Within an hour of the resignation, the White House announced that President Bush had asked National Cancer Institute Director Andrew Von Eschenbach to serve as acting agency commissioner.

Crawford, an affable Georgian who has worked at the agency on four separate occasions over 30 years, explained his departure Friday by saying, “After three and a half years as deputy commissioner, acting commissioner and, finally, as commissioner, it is time at the age of 67, to step aside.”

Under Crawford’s leadership, the agency has been accused of being lax in its safety requirements following the discovery a year ago that the popular arthritis painkiller Vioxx increased the risk of heart attacks and strokes. The agency has also been buffeted by abortion politics over a proposal to make emergency contraception more easily available.

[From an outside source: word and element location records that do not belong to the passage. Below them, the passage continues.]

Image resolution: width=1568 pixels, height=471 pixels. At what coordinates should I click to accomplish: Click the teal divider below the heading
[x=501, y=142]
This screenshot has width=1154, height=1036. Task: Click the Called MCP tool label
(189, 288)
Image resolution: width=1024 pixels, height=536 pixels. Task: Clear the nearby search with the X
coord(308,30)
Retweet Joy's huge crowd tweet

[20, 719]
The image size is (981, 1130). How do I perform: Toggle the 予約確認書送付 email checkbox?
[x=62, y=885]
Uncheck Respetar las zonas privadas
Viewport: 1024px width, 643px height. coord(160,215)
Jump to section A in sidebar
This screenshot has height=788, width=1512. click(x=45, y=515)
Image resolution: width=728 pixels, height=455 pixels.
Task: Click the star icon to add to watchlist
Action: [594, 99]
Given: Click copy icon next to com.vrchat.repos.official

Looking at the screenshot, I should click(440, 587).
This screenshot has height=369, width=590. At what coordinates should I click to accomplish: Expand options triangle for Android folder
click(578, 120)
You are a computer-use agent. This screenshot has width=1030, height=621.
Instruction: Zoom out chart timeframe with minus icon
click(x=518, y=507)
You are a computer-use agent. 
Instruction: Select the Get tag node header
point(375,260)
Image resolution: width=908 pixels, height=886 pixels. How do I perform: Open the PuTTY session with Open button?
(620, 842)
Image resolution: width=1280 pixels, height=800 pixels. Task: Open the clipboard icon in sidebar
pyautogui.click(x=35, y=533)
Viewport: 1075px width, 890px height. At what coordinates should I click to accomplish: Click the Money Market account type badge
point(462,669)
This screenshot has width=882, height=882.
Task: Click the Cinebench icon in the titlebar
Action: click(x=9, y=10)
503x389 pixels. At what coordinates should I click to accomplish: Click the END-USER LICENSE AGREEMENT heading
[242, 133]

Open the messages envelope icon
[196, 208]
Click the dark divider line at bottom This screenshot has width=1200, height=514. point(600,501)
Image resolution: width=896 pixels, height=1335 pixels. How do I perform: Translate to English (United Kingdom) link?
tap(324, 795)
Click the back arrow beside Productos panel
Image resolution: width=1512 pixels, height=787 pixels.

Crawford announced last month that the agency had delayed, once again, its decision on whether the “morning after pill” Plan B would be available without a prescription. An agency expert advisory panel overwhelmingly recommended in 2003 that the application be approved, but the agency on three occasions said the proposal was either unacceptable or incomplete.

Sens. Hillary Clinton, D-N.Y., and Patty Murray, D-Wash., complained that Crawford’s latest Plan B decision broke a promise made to them that the issue would be resolved by Sept. 1. On the basis of that promise, the two lifted holds they had placed on Crawford’s Senate confirmation vote.